Make sure the recipient and ONLY the recipient can download: sent link, check if person downloaded, link has disappeared already. Safe!

This is really a bogus argument. Because there are only 2 scenarios here:

1. The recipient shared the link with somebody. Which means they intend to have the file. If the download link would only work once they would just share it via other means.
2. You are afraid somebody guesses you share token. However, I would say if somebody has the time to guess a few septillion share tokens they can also just guess your password.

Thought about that some time ago...

You are running into several problems here:

1. Check if the user downloading the file is really the user you sent the link to.
   This would need some kind of authentication (e.g. pgp key validation)

2. You need to be sure the whole file got downloaded and no error occured on client side or the user gets locked out and you would have to re-submit the link. (Timeout, poor connection, browser crash)
   Dunno if this would be possible with javascript to look at every aspect of file transfer
   I remember mega(dot)nz does some kind of browser file caching, maybe hashing is possible to verify file integrity there

Have a look at how Firefox Send works maybe? Open source. Would be great to see this feature!

Well, the use case I think is clear: you create a public link and want it to go away once the recipient has downloaded the file, without having to go and check up with that person.

Some thoughts:

• We show an Activities thing when a file is downloaded. This doesn't trigger on preview generation does it? Perhaps the same thing that triggers the Activity can trigger the removal of the shared link.
• a grace period makes sense in case a download went wrong. So once download is initiated, give it 10 minutes at least (and until the next Cron run, hehe).

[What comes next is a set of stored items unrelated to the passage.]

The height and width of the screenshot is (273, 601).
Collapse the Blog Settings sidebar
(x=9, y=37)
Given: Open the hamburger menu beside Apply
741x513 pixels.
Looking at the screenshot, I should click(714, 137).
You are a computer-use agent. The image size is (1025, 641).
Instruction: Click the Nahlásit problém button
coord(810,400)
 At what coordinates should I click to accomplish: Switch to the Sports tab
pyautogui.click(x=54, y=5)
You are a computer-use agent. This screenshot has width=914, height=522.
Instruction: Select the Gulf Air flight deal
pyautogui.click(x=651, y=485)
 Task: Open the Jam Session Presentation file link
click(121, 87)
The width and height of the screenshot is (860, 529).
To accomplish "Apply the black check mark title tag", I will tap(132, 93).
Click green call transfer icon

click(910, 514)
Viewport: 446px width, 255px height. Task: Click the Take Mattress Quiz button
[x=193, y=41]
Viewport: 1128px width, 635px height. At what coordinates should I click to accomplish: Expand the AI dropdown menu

I personally frequently share files by public link for a one-time use case: a screenshot you want to show and other stuff. Automatic cleanup of those links would be nice...

Someone mentioned Firefox Send as offering one-time download links. There are also some other open source projects to look at with this feature. Examples:

• Lufi: https://framagit.org/fiat-tux/hat-softwares/lufi
• Jirafeau: https://gitlab.com/mojo42/Jirafeau

This feature and the simpler feature requested in #17934 would be useful and I'd like to see them both. Currently it is not even clear when expiration actually happens, i.e. is it 00:00 UTC? 00:00 in the user's local time zone when setting the expiration? Some other arbitrary time?

My context for this is that we use shared links to communicate initial passwords to users. We'd like these to die when they are no longer needed but no sooner. That is obviously not determinable programmatically, so at least knowing precisely when a link expires (with a fixed time or after a certain number of accesses or something more complex but deterministic) would help.

I would be interested in such functionality. For me it would be enough to drop the guarantee that the client has actually received the data: as soon as the server has sent the data, it should be considered to have been downloaded and the data should be removed after 1 or N downloads. If the client didn't get it: tough luck, wait for a complaint and resend. I think that this would make it less difficult to implement.

I vote for that feature too.
In mission impossible style it would be like: this nextcloud share will self destruct after one download :)

Just adding my two cents to this. I think this feature is severely needed.
Currently running a nextcloud for my team to quickly send files around while send.firefox.com is down and this would solve my issue now.

Agree, this is a very useful feature, to say the least.

Same here would be interested

Would be nice to share Passwords and Certificates

Maybe, an expiration period after the first download? a default of 24 hours seems reasonable I think to cover errors during download and gives the users some time to retry.